US Kurdish policy based on country-specific calculations

Washington is pursuing unique policies towards each Kurdish community in the four Middle East countries the Kurds inhabit.


2017/12/03 Issue: 134 Page: 18


The Arab Weekly
Gregory Aftandilian



Despite the general sympathy many US officials have for the Kurdish people, Washington is pursuing unique policies towards each Kurdish community in the four Middle East countries the Kurds inhabit.

In the late 1940s, when US poli­cymakers were deciding whether to support Kurdish autonomy in north-western Iran, Washington sided with the Iranian govern­ment, which ended the Kurds’ autonomous republic by military means. Cold War calculations trumped whatever sympathies US officials felt towards the Kurds. Iran’s territorial integrity was deemed more important than Kurdish nationalist aims.

Although the United States is op­posed to the Iranian government, there is no evidence that Wash­ington has been inciting Iran’s Kurds against Tehran, even though most Kurds are Sunni Muslims. Washington does not want another ethnic/sectarian headache, given the myriad of existing troubles in the region.

In Iraq, the United States has supported Kurdish autonomy since the early 1990s. After Saddam Hussein sent his forces into the north against the Kurds who had risen — with US encour­agement — against his rule after the 1991 Gulf War and caused a major humanitarian crisis, Wash­ington helped the Kurds return to their homes and establish an autonomous zone protected by US air power. This was the beginning of the Kurdistan Regional Govern­ment (KRG), which has been a US ally ever since.

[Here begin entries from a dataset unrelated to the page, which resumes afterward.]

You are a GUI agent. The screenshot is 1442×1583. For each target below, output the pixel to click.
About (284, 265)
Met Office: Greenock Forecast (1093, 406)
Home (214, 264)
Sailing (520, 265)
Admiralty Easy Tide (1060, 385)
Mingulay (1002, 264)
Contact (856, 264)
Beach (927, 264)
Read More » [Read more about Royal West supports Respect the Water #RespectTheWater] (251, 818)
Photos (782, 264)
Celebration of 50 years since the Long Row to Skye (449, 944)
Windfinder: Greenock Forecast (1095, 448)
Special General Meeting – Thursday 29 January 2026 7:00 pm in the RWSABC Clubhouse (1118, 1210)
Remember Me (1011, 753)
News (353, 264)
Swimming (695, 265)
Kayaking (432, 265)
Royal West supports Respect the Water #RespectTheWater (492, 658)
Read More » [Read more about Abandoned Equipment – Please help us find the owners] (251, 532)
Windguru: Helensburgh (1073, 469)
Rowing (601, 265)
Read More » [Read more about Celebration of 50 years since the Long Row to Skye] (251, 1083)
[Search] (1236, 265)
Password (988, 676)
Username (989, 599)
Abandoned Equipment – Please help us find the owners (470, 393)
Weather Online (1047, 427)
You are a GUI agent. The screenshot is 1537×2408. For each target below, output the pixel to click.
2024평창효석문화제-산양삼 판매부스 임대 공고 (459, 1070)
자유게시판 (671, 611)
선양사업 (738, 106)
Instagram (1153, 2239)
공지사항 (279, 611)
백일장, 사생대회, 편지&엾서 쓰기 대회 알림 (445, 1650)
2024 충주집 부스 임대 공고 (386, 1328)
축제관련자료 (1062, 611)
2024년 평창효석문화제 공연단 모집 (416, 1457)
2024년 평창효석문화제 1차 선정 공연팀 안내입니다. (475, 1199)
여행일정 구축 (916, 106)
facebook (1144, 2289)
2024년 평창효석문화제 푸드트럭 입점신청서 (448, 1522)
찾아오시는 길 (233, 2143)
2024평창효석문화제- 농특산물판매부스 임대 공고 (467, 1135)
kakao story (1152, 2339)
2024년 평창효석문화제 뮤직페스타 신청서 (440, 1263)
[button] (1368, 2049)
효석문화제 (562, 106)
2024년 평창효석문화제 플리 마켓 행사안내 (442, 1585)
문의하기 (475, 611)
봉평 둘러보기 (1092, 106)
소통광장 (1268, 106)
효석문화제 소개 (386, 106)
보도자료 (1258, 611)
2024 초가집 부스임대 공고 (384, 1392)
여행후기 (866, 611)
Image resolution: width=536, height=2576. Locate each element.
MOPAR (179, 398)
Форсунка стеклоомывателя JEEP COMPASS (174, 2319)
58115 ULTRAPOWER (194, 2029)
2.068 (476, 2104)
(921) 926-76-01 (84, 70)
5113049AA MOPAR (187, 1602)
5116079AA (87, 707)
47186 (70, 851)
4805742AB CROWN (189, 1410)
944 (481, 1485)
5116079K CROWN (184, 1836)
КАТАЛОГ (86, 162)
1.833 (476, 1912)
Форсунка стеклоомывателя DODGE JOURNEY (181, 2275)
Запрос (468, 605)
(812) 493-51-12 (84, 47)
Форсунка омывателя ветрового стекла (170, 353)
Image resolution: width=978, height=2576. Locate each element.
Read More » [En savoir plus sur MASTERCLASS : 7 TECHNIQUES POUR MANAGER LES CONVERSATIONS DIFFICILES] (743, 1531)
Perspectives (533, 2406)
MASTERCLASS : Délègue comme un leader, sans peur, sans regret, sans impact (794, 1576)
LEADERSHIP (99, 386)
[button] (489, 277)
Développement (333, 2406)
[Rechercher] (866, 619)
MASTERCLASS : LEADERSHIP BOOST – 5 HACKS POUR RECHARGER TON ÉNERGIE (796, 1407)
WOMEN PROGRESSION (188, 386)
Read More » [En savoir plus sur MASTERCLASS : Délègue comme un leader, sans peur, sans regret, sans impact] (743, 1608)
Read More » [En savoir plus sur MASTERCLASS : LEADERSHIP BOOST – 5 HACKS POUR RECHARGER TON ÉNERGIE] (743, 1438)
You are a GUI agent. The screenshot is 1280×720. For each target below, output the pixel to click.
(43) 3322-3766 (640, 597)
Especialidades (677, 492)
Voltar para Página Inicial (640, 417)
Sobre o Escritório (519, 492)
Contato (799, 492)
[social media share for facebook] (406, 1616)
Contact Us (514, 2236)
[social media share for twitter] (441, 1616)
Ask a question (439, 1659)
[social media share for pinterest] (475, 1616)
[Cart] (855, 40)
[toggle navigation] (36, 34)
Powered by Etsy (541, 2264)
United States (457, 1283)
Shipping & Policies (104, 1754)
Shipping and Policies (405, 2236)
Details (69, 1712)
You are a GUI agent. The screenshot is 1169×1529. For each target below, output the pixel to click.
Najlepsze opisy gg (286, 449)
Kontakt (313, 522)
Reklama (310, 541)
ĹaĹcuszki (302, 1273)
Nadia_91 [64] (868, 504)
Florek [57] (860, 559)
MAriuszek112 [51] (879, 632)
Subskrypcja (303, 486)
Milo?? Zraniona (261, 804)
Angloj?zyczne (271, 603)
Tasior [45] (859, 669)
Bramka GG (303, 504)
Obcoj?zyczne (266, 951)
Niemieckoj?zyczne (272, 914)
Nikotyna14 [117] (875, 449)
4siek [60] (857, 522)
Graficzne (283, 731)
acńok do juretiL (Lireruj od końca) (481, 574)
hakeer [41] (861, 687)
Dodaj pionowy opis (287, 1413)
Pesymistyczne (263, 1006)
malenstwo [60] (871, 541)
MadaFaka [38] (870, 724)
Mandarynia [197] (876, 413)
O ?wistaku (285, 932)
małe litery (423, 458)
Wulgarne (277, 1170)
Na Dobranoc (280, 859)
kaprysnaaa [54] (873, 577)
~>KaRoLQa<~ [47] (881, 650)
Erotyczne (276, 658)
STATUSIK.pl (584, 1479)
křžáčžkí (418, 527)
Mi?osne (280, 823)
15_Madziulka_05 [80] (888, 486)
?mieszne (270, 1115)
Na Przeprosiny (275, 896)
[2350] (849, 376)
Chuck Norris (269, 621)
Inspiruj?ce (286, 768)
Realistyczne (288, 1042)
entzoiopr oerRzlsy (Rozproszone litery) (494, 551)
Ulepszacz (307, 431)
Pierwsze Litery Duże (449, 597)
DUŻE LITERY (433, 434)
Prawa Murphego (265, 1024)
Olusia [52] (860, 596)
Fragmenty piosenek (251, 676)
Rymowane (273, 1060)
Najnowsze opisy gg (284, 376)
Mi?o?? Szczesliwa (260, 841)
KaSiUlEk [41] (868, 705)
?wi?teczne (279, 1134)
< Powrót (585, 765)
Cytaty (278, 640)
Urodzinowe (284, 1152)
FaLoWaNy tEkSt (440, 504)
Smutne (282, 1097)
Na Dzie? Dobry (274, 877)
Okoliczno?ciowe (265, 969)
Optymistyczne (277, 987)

After Saddam’s ouster, Wash­ington supported the concept of a unified but federal Iraqi state that would allow the Kurds to maintain their autonomous government as well as their peshmerga militia, despite the highly contentious disagreements between the KRG and the central government in Baghdad.

When things came to a head in September and October after the Iraqi Kurdish referendum on inde­pendence, which the United States opposed, Washington dithered. It found itself between two allies — the Iraqi government of Prime Minister Haider al-Abadi and the KRG, both partners in the fight against the Islamic State (ISIS).

Although the United States counselled restraint on both sides and urged them to settle their dispute peacefully, it did not pro­test when Abadi dispatched Iraqi forces to seize Kirkuk and adjacent areas. Nonetheless, the United States still supports the KRG, especially now that the Kurds have back-pedalled from their inde­pendence quest.

In Syria, US military officials and special forces have advised and worked closely with the People’s Protection Units (YPG), the Syrian Kurdish militia that proved to be the most effective fighting force against ISIS. The YPG joined Arab tribal forces under the umbrella of what became known as the Syrian Democratic Forces but the Kurdish component dominated that larger militia.

The United States supported YPG fighters even though that in­curred the wrath of Turkey, which sees the YPG as an extension of the Kurdistan Workers’ Party (PKK) that both Turkey and the United States have designated as a terror­ist group.

Turkey has clashed with YPG fighters in northern Syria and, in August, pro-Turkish Syrian rebels — made up of Arab and Turkmen fighters — initiated a clash with US forces in the area, prompting Washington to issue a demarche to Ankara.

Partly because of those tensions, Washington is playing it both ways. On the one hand, the Penta­gon says it plans to keep some US forces in eastern Syria post-ISIS, which CNN has reported to num­ber about 2,000, to help stabilise the situation on the ground and provide leverage against the Assad government and the Iranians as the Syrian conflict moves towards a political settlement. In addition, US troops in eastern Syria serve as a protective shield for the Syrian Kurds against both Syrian Presi­dent Bashar Assad and Turkey.

On the other hand, US Presi­dent Donald Trump reportedly assured Turkish President Recep Tayyip Erdogan in a phone call on November 24 that the United States would cease arming the YPG. Although this announcement took many US officials by surprise and did not specify a timeline, it apparently did not mean that the United States would try to disarm the YPG. It appears that Washing­ton is trying to preserve its assets in Syria while seeking to mollify the Turks.

That the United States has no plans to take the PKK off the ter­rorism list and support Kurdish au­tonomy in Turkey may also be part of the US strategy to keep Ankara appeased. However, tensions and clashes with Turkey could soon erupt if the Syrian Kurds insist on a federal Syrian state in which they maintain their autonomy. In that situation, it is unclear whether Washington would stand by the Syrian Kurds, who are nervous about the budding Trump-Erdogan relationship.

There is thus a multitude of US policies towards the Kurds based on conditions, assets and crises in the four countries in which the Kurds live. Any hopes of the Kurds for a more coherent and uniform policy on the part of Washington that would satisfy their nationalist aspirations are likely to be disap­pointed.


Gregory Aftandilian is a lecturer at the Pardee School of Global Studies at Boston University and is a former U.S. State Department Middle East analyst.